In other organisms, alanine is produced during hypoxia by transamination to pyruvate from another amino acid. In mammals, this pathway involves the cycling of α‐oxoglutarate (also known as α‐ketoglutarate) and glutamate (Nelson, 2000) through enzymes that are also present in flies. We added two transaminations to the model based on genetic evidence in the KEGG pathway database (Ogata et al, 1999): alanine‐α‐oxoglutarate transaminase (using glutamate as in mammals) and alanine‐glyoxylate transaminase (using glycine and pyruvate as substrates).

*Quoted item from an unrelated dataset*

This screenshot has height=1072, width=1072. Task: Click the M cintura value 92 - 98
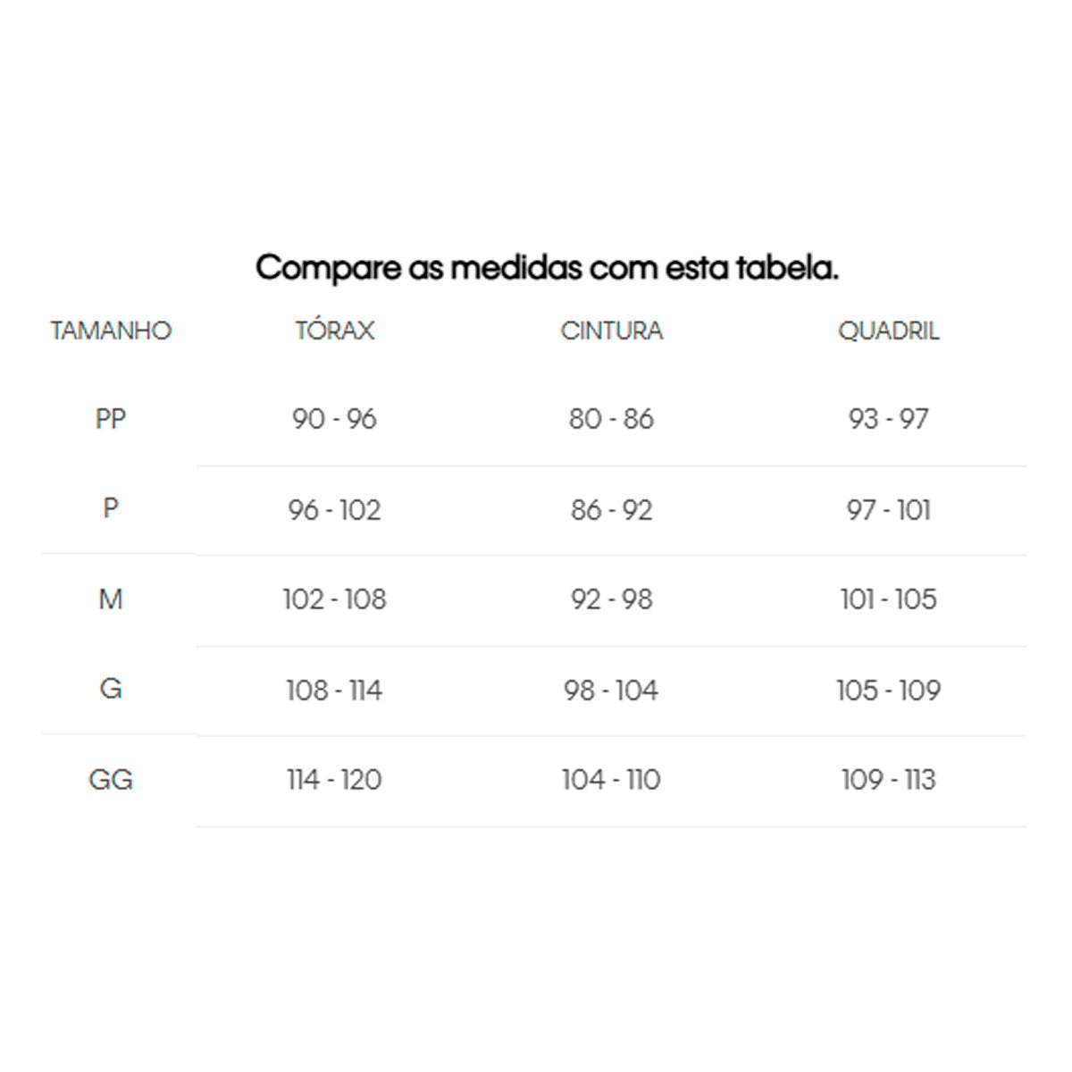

Acetate production has been previously hypothesized as a possible mechanism for dealing with mitochondrial acetyl‐CoA that cannot be catabolized further in the absence of oxygen (Hochachka, 1980). The benefits of this pathway are two‐fold. Acetate is a weaker acid than lactate (pK is 4.8 versus 3.7); also hydrolysis of acetyl‐CoA to acetate by acetate‐CoA ligase is ADP linked, offering the additional benefit of ATP production. Genetic evidence in flies (from KEGG) also suggests alternative pathways for acetate production from pyruvate via acetyl‐phosphate or acetaldehyde. These reactions were added along with the acyl‐carnitine shuttle for transport of mitochondrial acetyl‐CoA to the cytosol.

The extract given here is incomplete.